I became aware while reading 'the Heretics', of occasional irritation. Niggling discomfort with some of the ways that he portrayed people, or Storr's presentation of of an idea. I felt uncomfortable about the way that he was presenting groups of people that I identify with, or a nagging fear that people I respect would be shown to have feet of clay.
And that is important. Because it's how we handle ideas, particularly those that do not fit in with our world-view, that is central to this book.
Storr says that contrary to our deeply held beliefs about ourselves we do not make a balanced assessment of all of the evidence. When we find our thoughts in conflict (cognitive dissonance) we look for evidence that supports what we already believe. Once we find something that fits, that makes some sense, we stop investigating, we stop thinking, and we give ourselves a mental pat on the back that we have 'proved' our beliefs.

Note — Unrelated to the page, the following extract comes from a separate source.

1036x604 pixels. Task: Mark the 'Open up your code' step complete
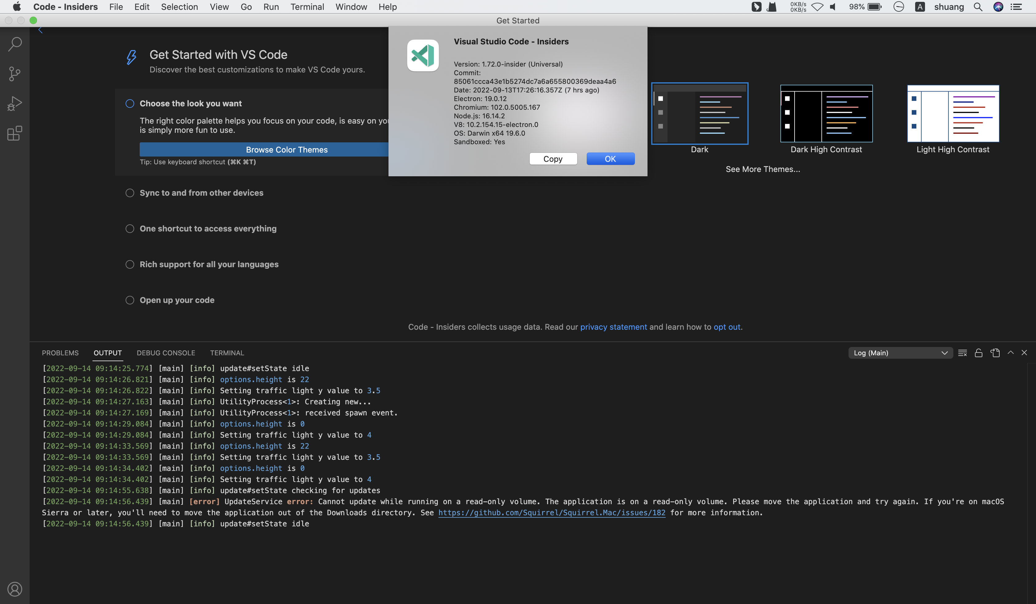[x=130, y=300]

I've come across these ideas before, but Storr presents them well. He travels around the world interviewing various 'Heretics', whose ideas do not fit the mainstream, and considers why they can continue to believe things that quite simply do not fit in with reality. In doing so he exposes his own poorly thought out beliefs, which I found made me increasingly suspicious of my own.
We do not tend to change our beliefs very much, or very fast. When people have a major change of heart it is noteworthy. Pastors that become atheists, atheist philosophers who espouse the concept of god, politicians that switch sides of the house. These people are both lauded by the side that they have switched to, vilified by those they have 'deserted', and regarded suspiciously by many.

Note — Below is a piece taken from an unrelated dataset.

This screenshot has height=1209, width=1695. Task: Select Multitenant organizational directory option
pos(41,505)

We have to have assumptions about the world, without them we would find making the simplest decision impossible, but once those assumptions have been made, we support them by any flimsy evidence that can be shoehorned into fitting with what we already believe to be 'the Truth'.
As an illustration do you know anyone who is as right about how things are as you are? I don't, I know I am right, although I have over the years drifted steadily in my beliefs, with no really big changes (one jump, but not a big one, when I came across new ideas and evidence that pushed me further in the way I was already going). I don't now believe what I did 20 years ago on a number of fronts. But I still think that I am more right about things than anyone else in the world.
Does that strike you as likely? We are all collections of prejudices and half thought through ideas.
Storr investigates how people come to believe what they do, and how they support their beliefs. The people that I felt uncomfortable about his portrayal of come out of it broadly OK in the end, or was that just me, desperately cobbling together a working concept that doesn't tear huge holes in my beliefs?